Earlier this week (7 march 2018) I lectured at the Executive Masters in Management of Research Infrastructures (University of Milano-Bicocca) about legal and governance considerations in the financing of inter-governmental research infrastructures by way of a loan (e.g, a cash facility from the European Investment Bank or similar).


Here is a summary of the key points discussed:


Inter-governmental research infrastructures (“RI”) will usually be funded by their members (mostly national governments) with or without the combination of grants, user fees, and in some cases, revenues from commercial activities.


During a period of construction or in cases of capital investment (e.g., new or upgrade of existing machines) it is possible that for a certain period of time the expected cash flow i.e. contributions by members and other sources of income, compared against the expected expenditures for construction/upgrade, will create a negative cash-flow.
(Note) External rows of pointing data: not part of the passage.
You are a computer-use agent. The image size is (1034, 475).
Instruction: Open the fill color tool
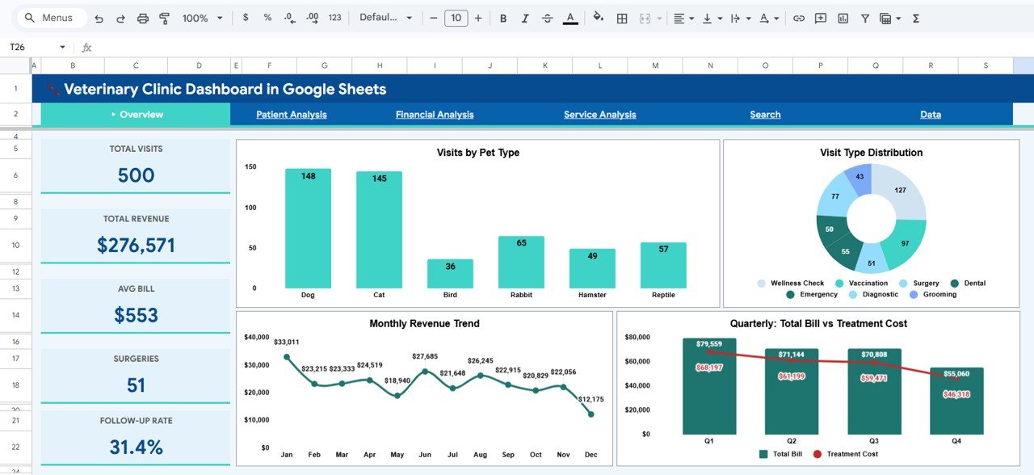pos(598,18)
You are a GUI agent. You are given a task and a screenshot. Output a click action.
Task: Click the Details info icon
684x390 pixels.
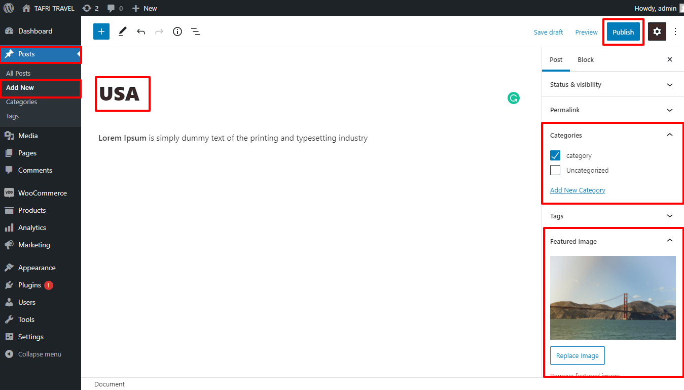(177, 31)
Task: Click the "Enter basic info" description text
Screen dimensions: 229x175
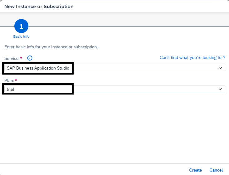Action: (51, 47)
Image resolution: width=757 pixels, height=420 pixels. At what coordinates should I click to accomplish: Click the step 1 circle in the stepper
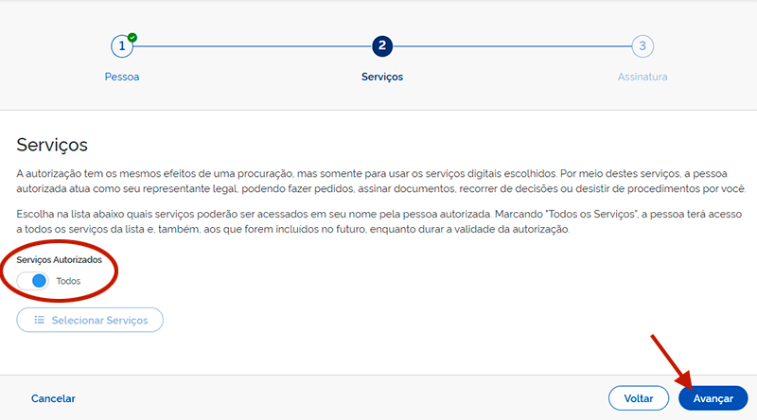[121, 46]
The RI may then need to consider alternative ways to securing funding, for example by securing a cash facility, to be paid back in periods when expected cash flow is positive again. Such a cash facility, or bridge funding, can be achieved by contracting a loan from a funding bank (e.g., EIB, ESIF, EFSI, etc)
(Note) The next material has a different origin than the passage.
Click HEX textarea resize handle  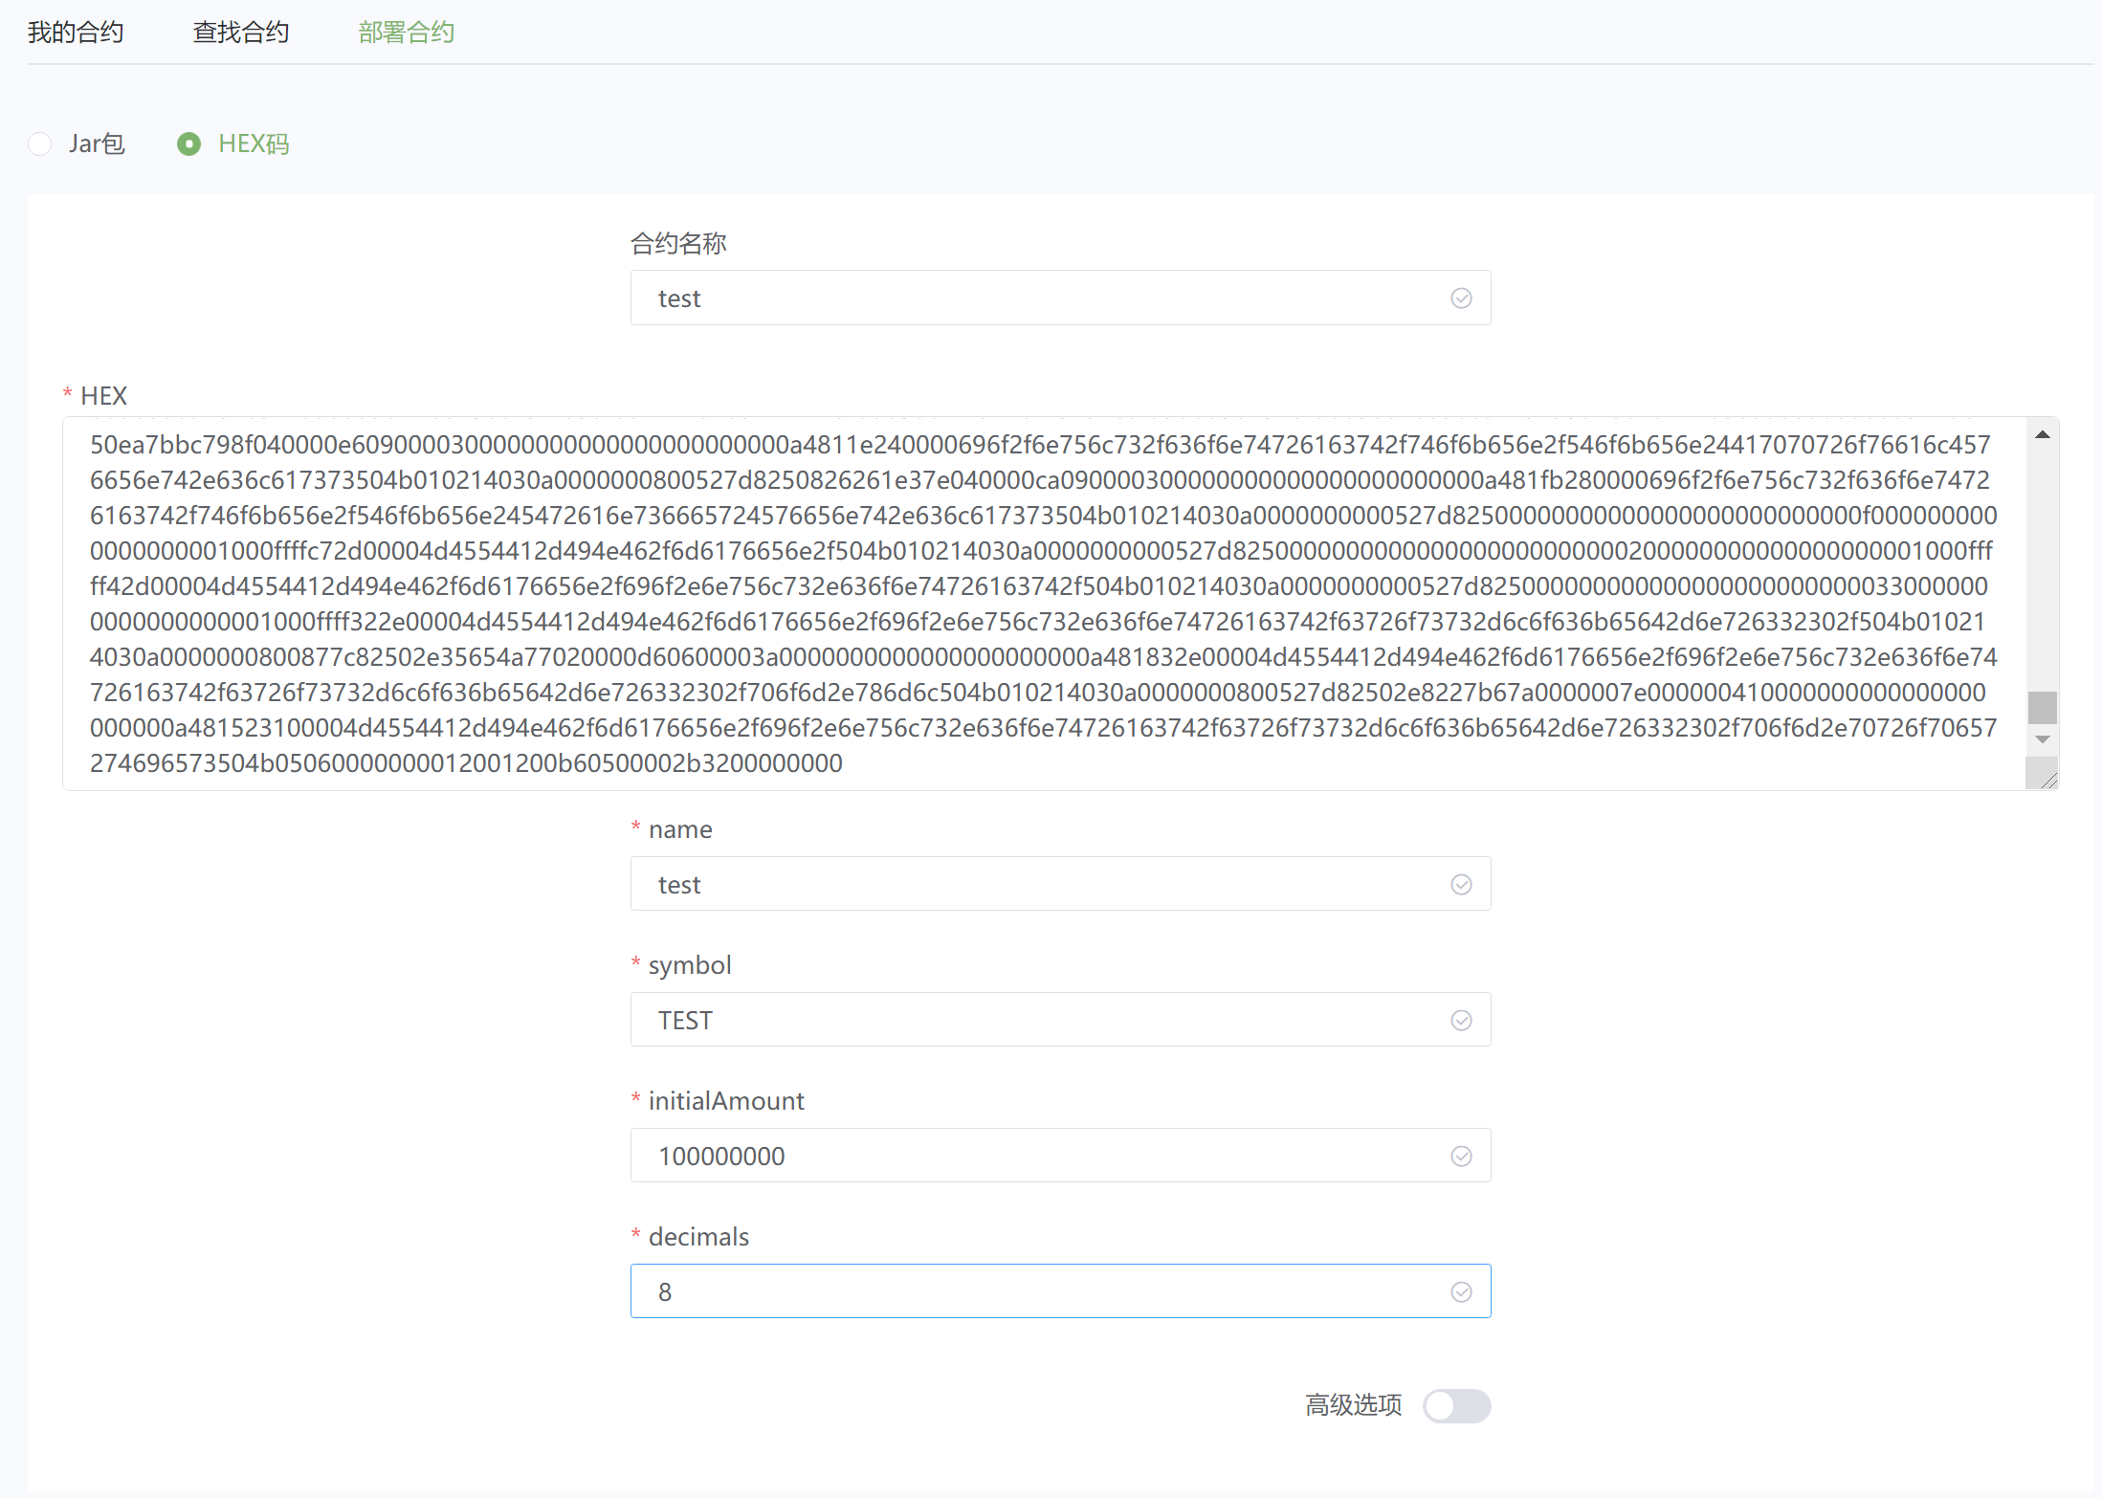(2047, 780)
If the amounts are significant, it is likely that the management of the RI may find itself at that point of time at a challenging position:

The lending bank would be concerned with ‘bankability’, that is: taking into account financial, economic, legal and political considerations, the bank would like to be assured that the RI must have the means and the duty to repay the loan. The bank will look at the RI's business plan and examine in particular issues such as: cash flow, future revenues (if any), commercial activity, assets (including IPR), possible guarantees and the organisation’s liability regime. The bank would require sufficient comfort from the borrower for proper servicing of the loan (capital, interest and other potential charges).


The stakeholders of the RI, i.e., the member countries represented at the Council/Assembly, would be concerned about their authority to permit the RI to contract a loan of a significant amount and about their government’s (as well as their personal) liability in relation to servicing such a loan.
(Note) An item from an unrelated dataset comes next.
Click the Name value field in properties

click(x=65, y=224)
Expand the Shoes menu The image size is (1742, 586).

The bank would seek maximum security, hence increased liability or specific guarantees while the members will look at minimising their liability and potential exposure. The RI governing documents, such as the Convention, Statutes, Financial Rules, will be looked at by both the lending bank and Council members, seeking support or comfort to their interests. It is likely that the RI itself will be requested by the bank and by the Council to provide additional guidance on the interpretation of governing documents as well.


When the amount of the loan is large, the stake will be high and so does the challenge to the RI’s management team. Finding the path forward will require strong leadership skills combined with a degree of creativity and a good team of advisors.